7. Provide initial and periodic education to family members and friends designated by the older adult to receive healthcare information. This education may include a discussion of how the sensors work (including how healthcare staff receive and act on data) and what data they collect. Several family members expressed a need for this type of training during the interview process. For family members designated by the older adult to receive sensor information, clinicians should be encouraged to tell whether a sensor-derived alert was of assistance. Incorporation of an ongoing family member education component to describe how sensors work, what data they collect, and how alerts are received and acted upon might be a mechanism to minimally involve family members without violating an older adult's preference for information sharing.

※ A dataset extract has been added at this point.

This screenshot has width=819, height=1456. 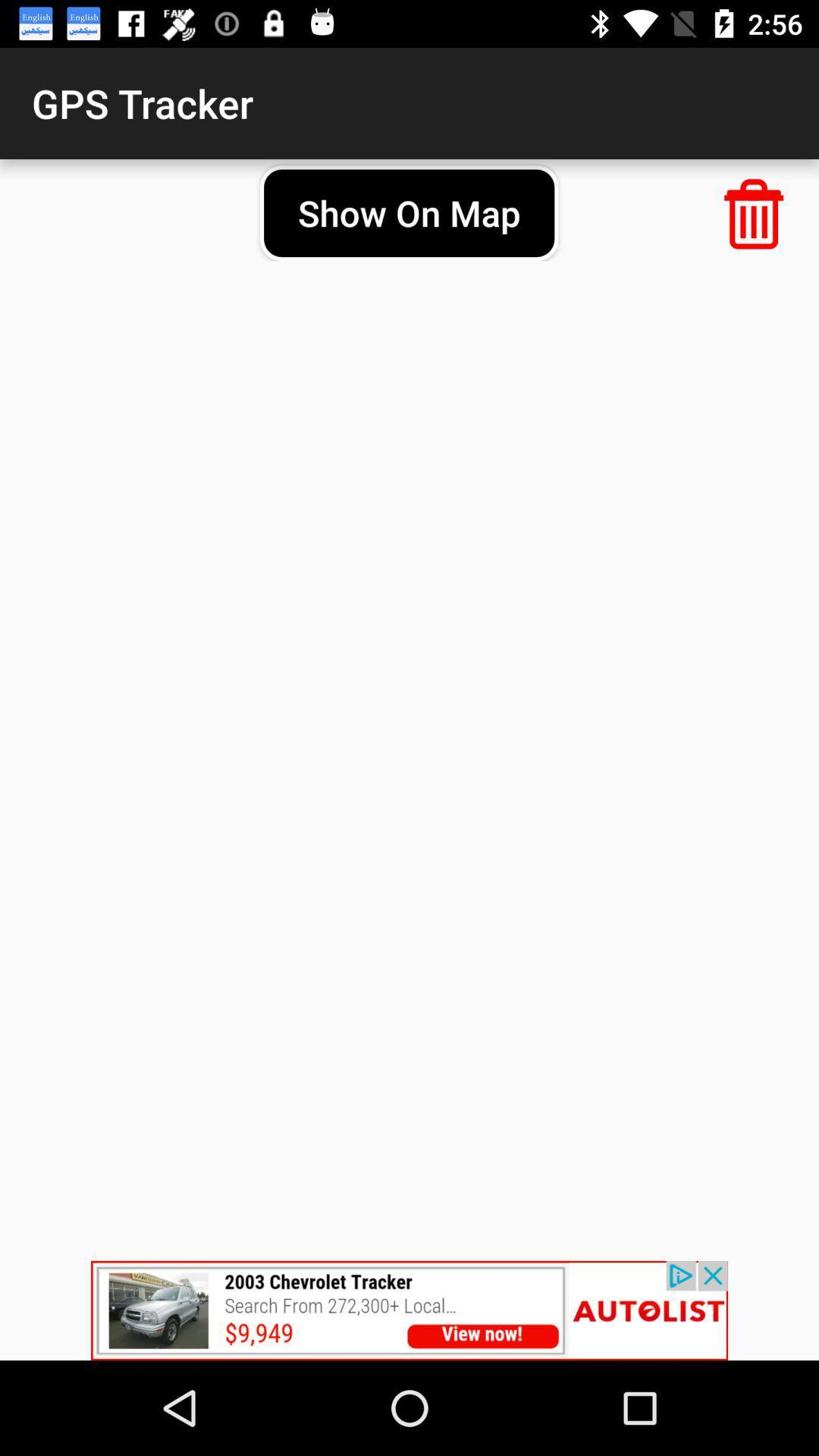 What do you see at coordinates (754, 213) in the screenshot?
I see `the delete icon` at bounding box center [754, 213].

Working with older adults with fluctuating physical and cognitive functioning can be challenging when both introducing and living with technology. Following these recommendations can assist with technology acceptance on the part of older adult users and their families.
Limitations
Because this study was a content analysis of interviews conducted with 55 participants, who are mostly older adult Caucasian females representing residents living in 13 facilities, the results of this study are not generalizable. Another limitation is that given the age of the population group studied and that participants were living in assisted-living facilities, medical and/or cognitive functioning may have prevented long and lively interviews. Shorter responses to the questions may have occurred due to physical and cognitive limitations. This factor may explain why some participants took only a passive interest in the technology.26 However, the results provide important insights in older adults' adjustments to living with technology and privacy and information-sharing concerns and preferences. Additional research with a more heterogeneous population and across geographical areas and care settings is needed and may result in different findings.
CONCLUSIONS
Through a series of interviews over five points in time, this study explored the perceptions of older adults on the usefulness of a sensor suite environmentally embedded in an independent/assisted-living home environment, their willingness to use the system, and its impact on daily routine and privacy. Family members' input was also obtained in an attempt to seek out their opinions of the sensor system. For this sample population, the sensor suite was regarded as helpful in maintaining independence, good health, and physical functioning. Input from older adults and families suggests that the willingness to adopt the sensor suite was motivated by both a decline in functional status and a desire to remain independent and avoid the next level of care-a nursing home setting. Three levels of commitment toward the sensors emerged from the data: high or active commitment; moderate, which included clear understanding of the technology and articulation that it is helpful; and low commitment, where there was minimal understanding and a passive acceptance of the system. The ability of the study participants to maintain their independence was viewed as more important than any compromises in privacy that might occur when using the technology. Participants were willing to share their health data with healthcare providers and select family members. That being said, many older adults in this study wanted input into who sees their data. Older adults should be involved in all stages of sensor installation, and their input should be taken into account by researchers and technicians alike. Recommendations for future practice were provided based on our data analysis.